BY: NADIA ZAIDI
Mental illness is one of the most underrated diseases.
Let me explain.
We might be more aware of its intricacies, sensitivities, and widespread prevalence. National and global campaigns may incite greater acceptance towards those with mental illness, but it’s not advocated with the same zeal and compassion like physiological diseases often are.
Let’s face it, we seldom hear about ground-breaking treatments for diseases of the mind.
The perception that only the rich can afford to be depressed still holds much credence. People aren’t generally as sympathetic or receptive to psychological pains, despite increased awareness.
According to the National Institutes of Mental Health, a quarter of American adults are affected by depression and anxiety disorders each year. That’s a huge segment of the population.
Mental illness is a silent killer. It hurts in all the right places and doesn’t discriminate against its victims.
What makes psychological disorders more precarious is the irresponsible handling by those in white coats. Prescribing the wrong medication to someone with anxiety, obsessive-compulsive disorder, or schizophrenia is like pouring gasoline on a burning house. It only compounds the problem. And you know what? I’ve been there.
I went through a period of anxiety after a parent of mine suffered a major health scare. I experienced bouts of insomnia and when sleep deprivation couldn’t be alleviated by coffee, I decided I needed help.
Soon I was introduced to the world of selective serotonin reuptake inhibitors (SSRI). I decided to have blind faith in a trusted practitioner. After all, when I’m sick I don’t wonder whether the penicillin will take away my strep throat.
If you’re not familiar with SSRIs, they are the most commonly prescribed antidepressants. Think of names like Prozac or Zoloft.
The first day after taking an antidepressant I had an out-of-body experience. I learned that antidepressants cause a myriad of unpleasant side effects like headaches, dizziness, changes in appetite, and even changes in behaviour. Beyond the discomforts of getting used to the medication, I began to feel inundated with more anxiety – a type I never experienced.
I also learned that it gets worse before it gets better. But truthfully, it shouldn’t have to. The point is that I didn’t need an antidepressant for a bout of insomnia and general levels of anxiety during a stressful time. It just wasn’t that deep.
A study published in the Journal of the American Medical Association in 2015 revealed that 45 per cent of depression medications in Canada were prescribed for conditions like insomnia, pain, and anxiety. The study tracked patient visits from 2006 – 2015, and revealed that out of those who were prescribed an anti-depressant, only 55 per cent were given it for actual depression.
We can entertain theories of pharmaceutical sponsorship, a lack of data on negative clinical testing, or psychiatry and its bias toward prescription. But does any of this point to solutions?
If doctors are adequately trained to recognize the difference between a serious or actual mental illness from a low phase, it might not reach the level of referral to begin with.

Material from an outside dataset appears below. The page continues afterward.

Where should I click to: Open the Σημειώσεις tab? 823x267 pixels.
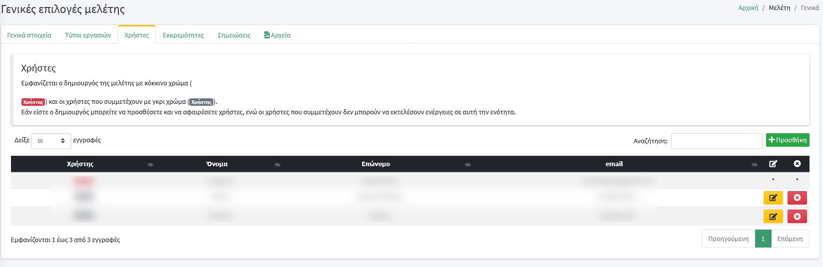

At some point or the other, we all might experience the feelings associated with a mental illness. We rely on the diligence and discretion of our practitioners to determine when those feelings or sensations are abnormal.
Your mind can be your friend or foe. It is the most powerful tool we own. It’s also the most dangerous. There is no magic pill for mental illness; if only it were that simple. There is absolutely no shame in taking an anti-depressant because you have a mental illness that requires prescription intervention.
All I know is that I didn’t, and at some point, we must question the white paper.